Gen. Ahmed Mohammed Khalaf, the regional police chief, said insurgents were exploiting the fact that women are not searched at checkpoints leading into the town “because of religious and social traditions.” Women and children will now be searched at Tal Afar checkpoints, he said.

But the attack raised the prospect of more women bombers being used, a tactic that is difficult to defend against, especially during the referendum. Men and women turned out in large numbers to vote in parts of Iraq during January parliamentary elections — and images of veiled women flashing their ink-stained fingers after voting became an iconic symbol of hopes for democracy.

Maj. Gen. Hussein Ali Kamal, intelligence head at the Iraqi interior ministry, said the Tal Afar attack “rings danger alarms” and requires new techniques, including increased searches of women at sensitive locations.

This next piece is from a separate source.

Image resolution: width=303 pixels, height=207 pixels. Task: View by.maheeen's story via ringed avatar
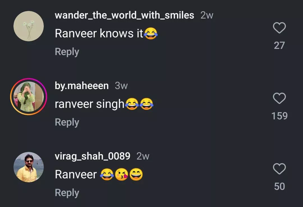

“But this will be a problem, because women are taking part in our new political life and finding large numbers of female security officers to search them is not an easy process,” he told AP.

In the past, women have taken only a support role in the insurgency, helping smuggle equipment or feed, shelter and give medical treatment to fighters, said Nora Bensahel, an insurgency expert with Rand Corp., a nonprofit research group based in Santa Monica, California.

“This could be a sign that the insurgency is getting greater support among a larger segment of the population, that women are getting more militant and willing to take on a greater role,” Bensahel said. “It could also be a sign that the insurgents are having trouble finding male recruits.” In other developments:

— A Jordanian embassy car was ambushed by gunmen close to the Ghazaleih Bridge in Baghdad on Wednesday, the Jordan News Agecny, Petra, reported. An embassy official and an Iraqi policeman were travelling in the car at the time of the attack but were unhurt, according to a government spokesperson. The spokesperson said the attackers shot three bullets at the car. Another car travelling behind the embassy vehicle was also attacked, resulting in the death of the driver and accompanying policeman.

— An attacker on Wednesday slammed his vehicle into an Iraqi police patrol in central Baqouba, 60 kilometres northeast of Baghdad, killing a passer-by and wounding 14 Iraqis, including 10 policemen, said Ahmed Mohammed at Baqouba General Hospital.

— A US soldier was killed and another wounded by a roadside bomb at the town of Safwan on Iraq’s border with Kuwait on Wednesday and a Marine was killed Tuesday in clashes in Ramadi, west of Baghdad, the military said. It also announced the death of a Marine in nearby Fallujah by non-hostile gunfire on Monday.

The deaths brought to 1,921 the number of US service members who have died since the Iraq war started in March 2003, according to an Associated Press count.

— The US military announced that a car stopped as a suspected car bomb inside Baghdad’s heavily fortified Green Zone was discovered in later analysis not to have contained explosives.

In Baghdad, police found the bodies of seven men who had been shot to death and dumped in the northern neighbourhood of Shuala, police Maj. Falah Mohammedawi said.

Tahir Dawood, a Sunni resident in a nearby district, identified the men at the morgue as two of his brothers and five of his cousins. Dawood told AP that the seven were taken away by men dressed in police uniforms who stormed their homes early Tuesday.

Insurgents have often disguised themselves as police to snatch people — usually Shiite Muslims — and kill them. But Sunnis have also accused police under the Shiite-led interior ministry of carrying out revenge killings against Sunnis.